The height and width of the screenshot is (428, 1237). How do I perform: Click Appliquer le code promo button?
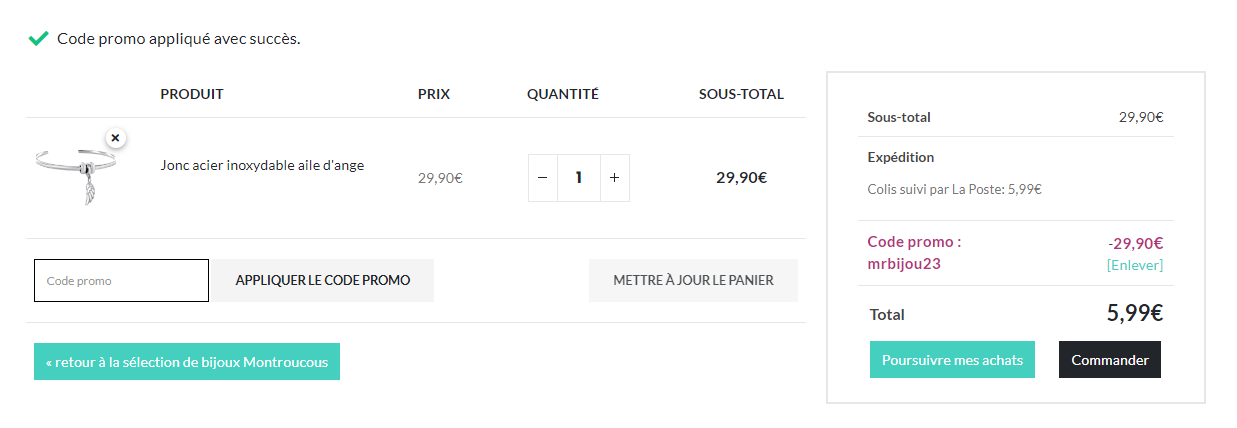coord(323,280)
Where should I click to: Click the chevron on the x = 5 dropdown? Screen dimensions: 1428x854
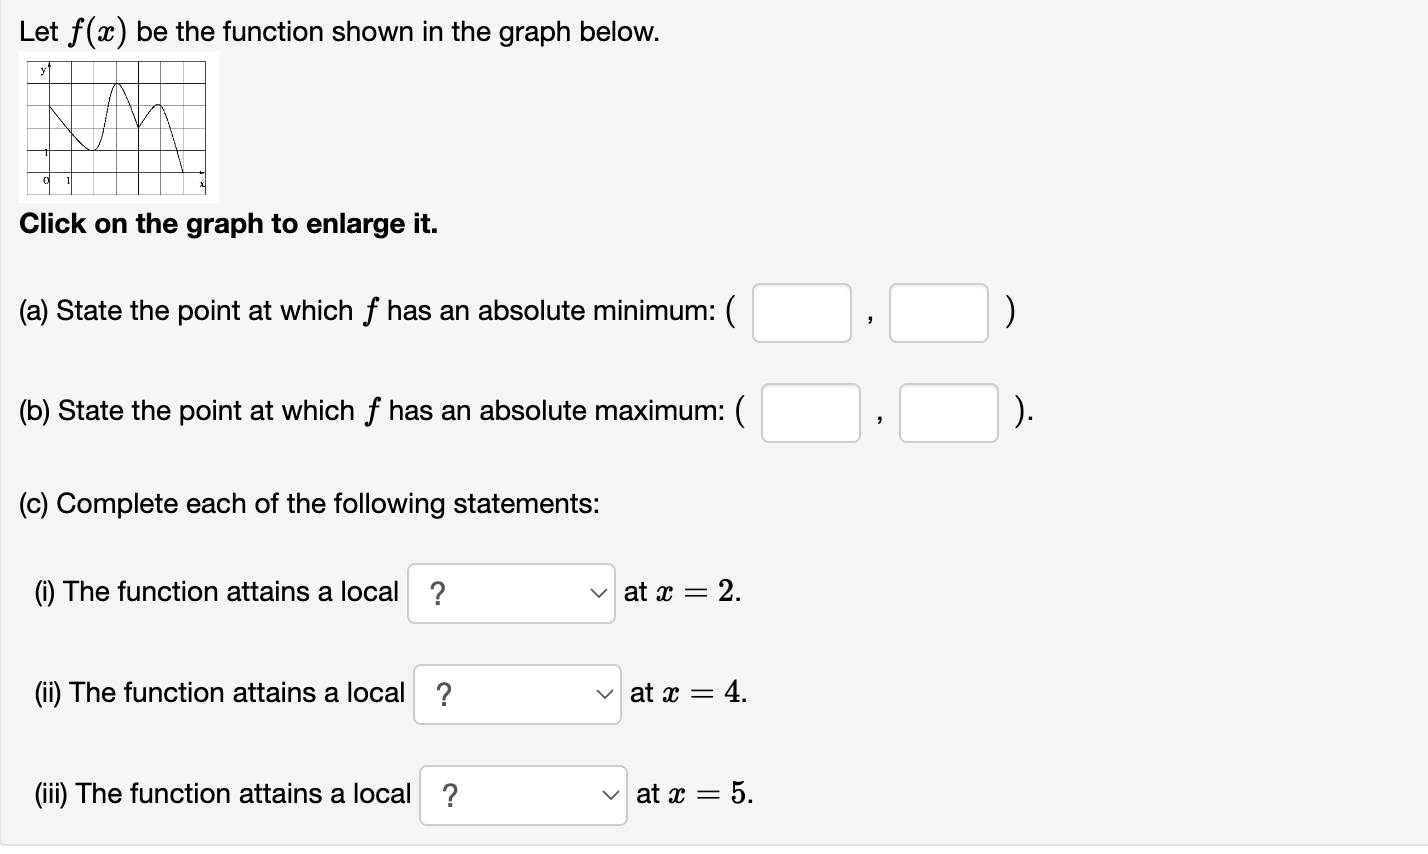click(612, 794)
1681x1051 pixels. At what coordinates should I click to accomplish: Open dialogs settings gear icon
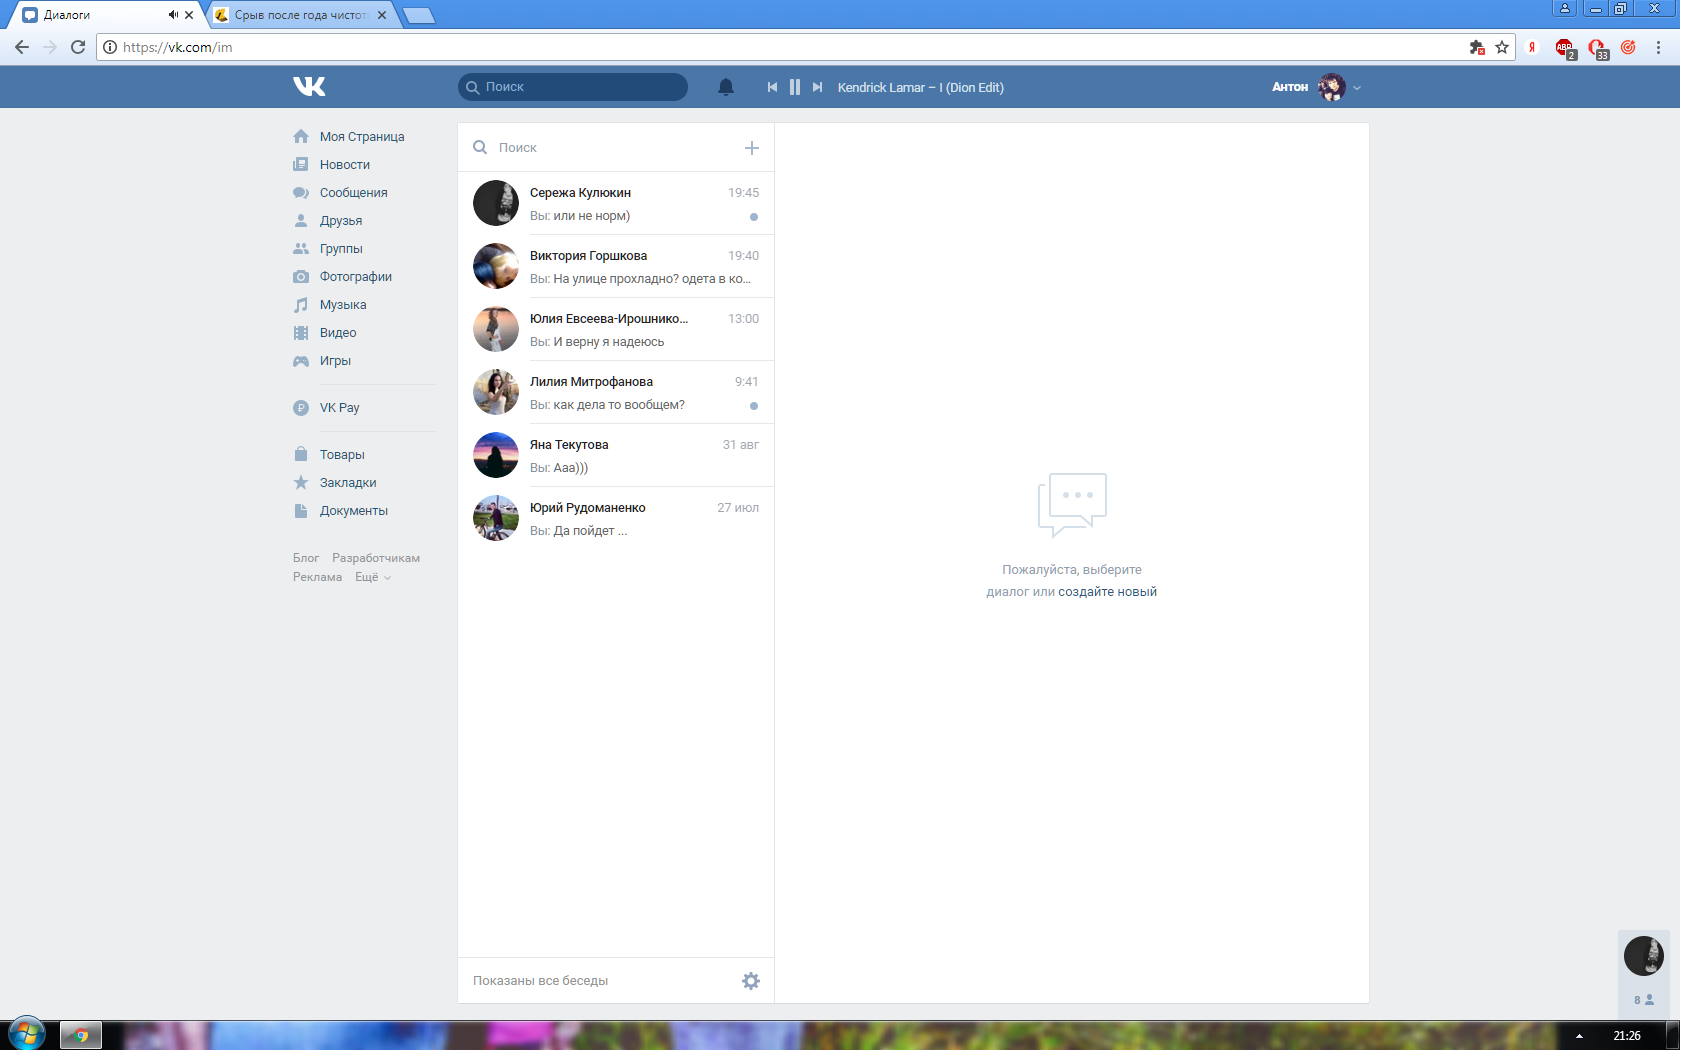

WHAT YOU NEED TO DO ▸ Output all data exactly, omitting images.

ANSWER BOX ▸
The height and width of the screenshot is (428, 1237). How do I perform: Click Appliquer le code promo button?
coord(323,280)
Where should I click to: Click the chevron on the x = 5 dropdown? Screen dimensions: 1428x854
click(612, 794)
1681x1051 pixels. At what coordinates should I click to accomplish: Open dialogs settings gear icon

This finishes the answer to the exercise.